Records in a dataset
::::::::::
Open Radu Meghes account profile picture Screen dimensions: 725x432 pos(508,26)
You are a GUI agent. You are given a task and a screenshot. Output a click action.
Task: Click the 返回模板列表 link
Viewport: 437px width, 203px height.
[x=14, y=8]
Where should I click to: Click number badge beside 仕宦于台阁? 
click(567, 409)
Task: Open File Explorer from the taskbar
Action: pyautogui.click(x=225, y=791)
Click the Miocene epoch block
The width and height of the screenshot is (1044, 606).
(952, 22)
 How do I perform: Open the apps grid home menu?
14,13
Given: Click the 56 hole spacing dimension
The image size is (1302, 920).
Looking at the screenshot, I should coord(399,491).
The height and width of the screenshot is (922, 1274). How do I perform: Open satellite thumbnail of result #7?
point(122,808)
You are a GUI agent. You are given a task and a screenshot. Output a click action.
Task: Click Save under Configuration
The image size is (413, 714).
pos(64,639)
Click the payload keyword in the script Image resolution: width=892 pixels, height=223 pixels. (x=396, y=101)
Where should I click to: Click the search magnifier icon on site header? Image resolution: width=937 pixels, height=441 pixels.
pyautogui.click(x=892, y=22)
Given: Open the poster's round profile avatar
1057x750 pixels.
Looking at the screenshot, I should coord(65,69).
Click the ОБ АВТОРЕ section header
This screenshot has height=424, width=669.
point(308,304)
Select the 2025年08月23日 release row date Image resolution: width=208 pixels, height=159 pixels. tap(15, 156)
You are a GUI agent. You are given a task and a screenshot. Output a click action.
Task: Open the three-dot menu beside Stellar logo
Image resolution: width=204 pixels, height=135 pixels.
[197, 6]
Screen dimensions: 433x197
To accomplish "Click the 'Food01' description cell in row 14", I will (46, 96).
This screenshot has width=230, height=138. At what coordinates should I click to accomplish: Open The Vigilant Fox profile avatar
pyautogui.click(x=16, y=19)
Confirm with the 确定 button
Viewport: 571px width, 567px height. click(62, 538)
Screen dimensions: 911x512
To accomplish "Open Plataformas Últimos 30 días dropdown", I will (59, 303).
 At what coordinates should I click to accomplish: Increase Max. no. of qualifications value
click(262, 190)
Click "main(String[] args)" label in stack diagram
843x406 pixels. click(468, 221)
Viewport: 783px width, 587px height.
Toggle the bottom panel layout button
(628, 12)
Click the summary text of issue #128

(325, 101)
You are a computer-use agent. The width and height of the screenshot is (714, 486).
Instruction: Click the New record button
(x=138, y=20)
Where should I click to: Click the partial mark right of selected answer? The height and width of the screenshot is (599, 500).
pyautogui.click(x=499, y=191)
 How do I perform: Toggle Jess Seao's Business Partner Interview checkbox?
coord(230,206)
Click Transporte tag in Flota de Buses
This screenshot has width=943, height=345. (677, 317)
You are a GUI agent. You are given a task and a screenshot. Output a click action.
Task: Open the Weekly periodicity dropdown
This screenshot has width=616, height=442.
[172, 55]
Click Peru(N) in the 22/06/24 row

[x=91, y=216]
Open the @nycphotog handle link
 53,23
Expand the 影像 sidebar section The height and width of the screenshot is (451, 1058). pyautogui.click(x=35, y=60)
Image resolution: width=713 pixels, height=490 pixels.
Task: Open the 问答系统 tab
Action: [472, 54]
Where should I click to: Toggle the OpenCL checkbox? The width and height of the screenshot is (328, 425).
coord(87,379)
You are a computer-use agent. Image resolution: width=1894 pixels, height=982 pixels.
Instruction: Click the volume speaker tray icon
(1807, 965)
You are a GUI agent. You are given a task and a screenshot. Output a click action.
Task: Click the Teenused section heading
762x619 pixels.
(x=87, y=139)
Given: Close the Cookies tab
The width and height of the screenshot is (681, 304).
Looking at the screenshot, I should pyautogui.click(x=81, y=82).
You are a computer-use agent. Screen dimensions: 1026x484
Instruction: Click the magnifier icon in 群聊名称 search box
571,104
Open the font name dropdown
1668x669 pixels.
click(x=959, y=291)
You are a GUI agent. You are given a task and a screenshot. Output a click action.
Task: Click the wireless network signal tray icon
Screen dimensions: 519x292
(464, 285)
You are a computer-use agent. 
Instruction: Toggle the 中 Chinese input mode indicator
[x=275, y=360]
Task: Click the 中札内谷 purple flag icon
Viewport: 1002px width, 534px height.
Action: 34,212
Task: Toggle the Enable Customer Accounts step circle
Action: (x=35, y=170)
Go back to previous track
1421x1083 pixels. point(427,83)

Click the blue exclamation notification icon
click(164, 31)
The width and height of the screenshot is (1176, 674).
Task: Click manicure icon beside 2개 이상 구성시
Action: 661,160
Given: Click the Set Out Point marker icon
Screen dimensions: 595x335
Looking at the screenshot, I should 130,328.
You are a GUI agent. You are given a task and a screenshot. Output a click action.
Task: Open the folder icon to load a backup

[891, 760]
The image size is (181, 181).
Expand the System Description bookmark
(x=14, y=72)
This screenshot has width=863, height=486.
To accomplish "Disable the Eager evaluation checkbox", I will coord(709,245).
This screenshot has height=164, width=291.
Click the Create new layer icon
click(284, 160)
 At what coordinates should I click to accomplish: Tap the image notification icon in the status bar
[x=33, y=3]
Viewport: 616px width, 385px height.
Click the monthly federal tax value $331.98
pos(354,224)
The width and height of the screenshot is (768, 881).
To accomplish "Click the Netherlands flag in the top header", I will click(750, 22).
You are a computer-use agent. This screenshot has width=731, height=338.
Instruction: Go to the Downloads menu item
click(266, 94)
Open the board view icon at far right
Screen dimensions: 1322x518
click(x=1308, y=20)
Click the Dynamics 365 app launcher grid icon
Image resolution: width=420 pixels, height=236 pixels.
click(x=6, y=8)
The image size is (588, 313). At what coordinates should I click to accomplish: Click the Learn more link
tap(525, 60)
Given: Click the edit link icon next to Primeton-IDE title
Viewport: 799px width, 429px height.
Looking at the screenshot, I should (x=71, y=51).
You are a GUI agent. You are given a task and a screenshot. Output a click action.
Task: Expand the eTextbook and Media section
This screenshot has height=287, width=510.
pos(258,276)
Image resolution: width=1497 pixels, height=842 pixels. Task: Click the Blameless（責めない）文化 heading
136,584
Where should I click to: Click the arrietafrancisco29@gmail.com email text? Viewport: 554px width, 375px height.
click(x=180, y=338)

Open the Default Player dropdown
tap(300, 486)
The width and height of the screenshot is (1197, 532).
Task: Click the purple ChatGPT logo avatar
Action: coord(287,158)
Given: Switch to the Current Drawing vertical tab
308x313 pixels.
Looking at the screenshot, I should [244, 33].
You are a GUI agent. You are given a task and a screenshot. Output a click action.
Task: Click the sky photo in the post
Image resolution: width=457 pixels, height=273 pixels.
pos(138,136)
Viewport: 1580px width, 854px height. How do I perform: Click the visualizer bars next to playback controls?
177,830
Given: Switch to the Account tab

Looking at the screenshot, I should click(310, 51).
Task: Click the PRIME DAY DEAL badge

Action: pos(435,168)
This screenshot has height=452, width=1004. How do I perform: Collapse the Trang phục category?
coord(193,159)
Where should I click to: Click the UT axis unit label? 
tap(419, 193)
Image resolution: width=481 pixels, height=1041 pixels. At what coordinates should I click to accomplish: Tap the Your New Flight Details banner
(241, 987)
::::::::::
__TASK STATEMENT__: Please turn these items into a numbered list, beginning at the line that contains "The width and height of the screenshot is (768, 881)." and stopping after the line that contains "will click(750, 22).". Leave out any blank lines.

__EXERCISE RESULT__:
1. The width and height of the screenshot is (768, 881).
2. To accomplish "Click the Netherlands flag in the top header", I will click(750, 22).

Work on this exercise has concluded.